From self to the other

October 01, 2016 04:00 pm | Updated November 01, 2016 10:16 pm IST

Harari’s book analyses where we’ve come from to figure out where we’re going

The big technology news of the month was driverless cars being piloted by Uber in Pittsburgh. The key concerns were about how safe they were, whether they could be trusted to not ram into people and how they negotiated traffic jams. ‘Do we need driverless cars?’ is a question of diminishing interest just as ‘Do we need computers?’ was in the 1970s, or circa 2016, ‘Do we need to shop online?’

A world where driverless cars are inevitable and algorithms have rapidly mutated to become omniscient, is the one that Yuval Noah Harari, a historian, analyses in Homo Deus: A Brief History of Tomorrow . The title’s similarity to his 2014 best-seller Sapiens: A Brief History of Humankind apart, Deus is a standalone work.

Apart from the traditional science-fiction fare of humanity unrecognisably altered by technology, there’s also a vibrant community of academicians who’ve thought hard and are organising conferences and scholarship around how humans must cope with sentient machines.
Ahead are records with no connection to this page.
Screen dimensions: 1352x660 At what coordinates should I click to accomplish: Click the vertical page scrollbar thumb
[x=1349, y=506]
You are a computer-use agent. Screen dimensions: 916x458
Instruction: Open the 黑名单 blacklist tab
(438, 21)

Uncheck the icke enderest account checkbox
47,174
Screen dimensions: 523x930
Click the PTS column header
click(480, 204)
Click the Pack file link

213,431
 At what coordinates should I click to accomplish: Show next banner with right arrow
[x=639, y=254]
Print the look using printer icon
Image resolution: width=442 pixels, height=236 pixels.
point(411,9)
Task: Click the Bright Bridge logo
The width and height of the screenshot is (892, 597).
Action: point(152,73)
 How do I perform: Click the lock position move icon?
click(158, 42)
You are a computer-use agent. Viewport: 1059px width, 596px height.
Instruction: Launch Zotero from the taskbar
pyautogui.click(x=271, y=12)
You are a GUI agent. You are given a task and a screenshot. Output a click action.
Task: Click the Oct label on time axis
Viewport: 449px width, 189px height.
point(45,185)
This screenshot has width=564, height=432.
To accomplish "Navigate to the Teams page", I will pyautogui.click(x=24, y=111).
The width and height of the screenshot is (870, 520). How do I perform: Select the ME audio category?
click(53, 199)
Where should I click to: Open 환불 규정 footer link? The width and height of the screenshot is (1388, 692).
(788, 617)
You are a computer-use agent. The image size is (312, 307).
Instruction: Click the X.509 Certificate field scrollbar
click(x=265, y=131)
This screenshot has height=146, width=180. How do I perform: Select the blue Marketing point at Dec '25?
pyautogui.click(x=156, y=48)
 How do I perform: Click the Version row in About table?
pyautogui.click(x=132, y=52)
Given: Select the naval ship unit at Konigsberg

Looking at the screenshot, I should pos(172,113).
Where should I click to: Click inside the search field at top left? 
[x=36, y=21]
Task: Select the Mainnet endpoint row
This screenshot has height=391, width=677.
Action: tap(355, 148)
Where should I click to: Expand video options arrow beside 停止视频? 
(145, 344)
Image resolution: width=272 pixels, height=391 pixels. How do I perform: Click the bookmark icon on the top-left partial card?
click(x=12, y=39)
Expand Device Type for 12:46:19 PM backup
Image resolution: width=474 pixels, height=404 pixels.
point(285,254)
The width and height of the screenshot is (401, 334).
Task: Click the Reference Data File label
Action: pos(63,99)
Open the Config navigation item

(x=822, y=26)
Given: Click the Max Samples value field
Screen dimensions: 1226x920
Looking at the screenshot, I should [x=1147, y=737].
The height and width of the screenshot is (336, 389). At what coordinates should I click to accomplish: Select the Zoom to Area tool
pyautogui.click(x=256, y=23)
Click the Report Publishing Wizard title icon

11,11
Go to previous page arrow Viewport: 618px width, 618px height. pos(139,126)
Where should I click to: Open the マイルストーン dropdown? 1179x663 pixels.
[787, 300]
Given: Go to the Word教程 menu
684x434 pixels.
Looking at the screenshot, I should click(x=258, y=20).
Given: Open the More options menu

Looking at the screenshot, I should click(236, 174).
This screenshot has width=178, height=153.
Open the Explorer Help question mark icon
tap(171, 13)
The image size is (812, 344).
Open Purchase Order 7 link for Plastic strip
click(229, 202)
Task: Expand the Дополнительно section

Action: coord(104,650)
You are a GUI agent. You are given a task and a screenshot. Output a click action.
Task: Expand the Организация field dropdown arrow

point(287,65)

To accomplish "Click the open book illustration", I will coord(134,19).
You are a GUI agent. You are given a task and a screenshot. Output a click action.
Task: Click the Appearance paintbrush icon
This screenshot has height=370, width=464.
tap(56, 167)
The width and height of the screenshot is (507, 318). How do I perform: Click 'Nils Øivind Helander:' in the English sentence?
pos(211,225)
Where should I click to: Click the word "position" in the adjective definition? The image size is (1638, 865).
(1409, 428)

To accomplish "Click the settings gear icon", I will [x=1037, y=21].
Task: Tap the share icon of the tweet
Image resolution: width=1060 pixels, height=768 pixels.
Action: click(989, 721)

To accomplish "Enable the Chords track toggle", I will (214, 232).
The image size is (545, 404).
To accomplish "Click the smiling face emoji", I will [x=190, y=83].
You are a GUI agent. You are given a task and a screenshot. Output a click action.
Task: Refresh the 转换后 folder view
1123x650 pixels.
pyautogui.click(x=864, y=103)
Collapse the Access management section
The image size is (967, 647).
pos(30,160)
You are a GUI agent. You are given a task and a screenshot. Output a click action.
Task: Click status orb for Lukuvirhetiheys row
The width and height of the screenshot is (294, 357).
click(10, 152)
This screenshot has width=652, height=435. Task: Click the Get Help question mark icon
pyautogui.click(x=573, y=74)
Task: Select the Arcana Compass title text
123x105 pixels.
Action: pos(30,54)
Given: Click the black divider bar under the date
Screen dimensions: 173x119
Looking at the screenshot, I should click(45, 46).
Ray Kurzweil, futurist, inventor and a senior analyst at Google, has argued that machines with ‘human-level intelligence’ will be real by 2029. Nick Bostrom, a professor at Oxford, has written extensively of how we may all actually be living in a giant computer simulation.

Harari makes the case that, for the first time, humans are faced with evidence that ‘intelligence’ may be visibly diverging from consciousness. Inorganic elements don’t necessarily need to first become conscious entities like humans and then super-intelligent. He cites recent evidence from software such as AlphaGo that taught itself to play the board game Go by merely observing thousands of games rather than being explicitly programmed to figure out winning strategies. AlphaGo is now so proficient that it defeated the reigning human champion earlier this year. He also cites an algorithm called VITAL that has been appointed to the board of Deep Knowledge Ventures, a Hong Kong venture capital firm. The software makes investment recommendations by analysing huge datasets and like the other five human members of the board, gets to vote on investment decisions of the firm. One of VITAL’s ‘vices,’ it emerges, is investing in other companies that grant more authority to algorithms.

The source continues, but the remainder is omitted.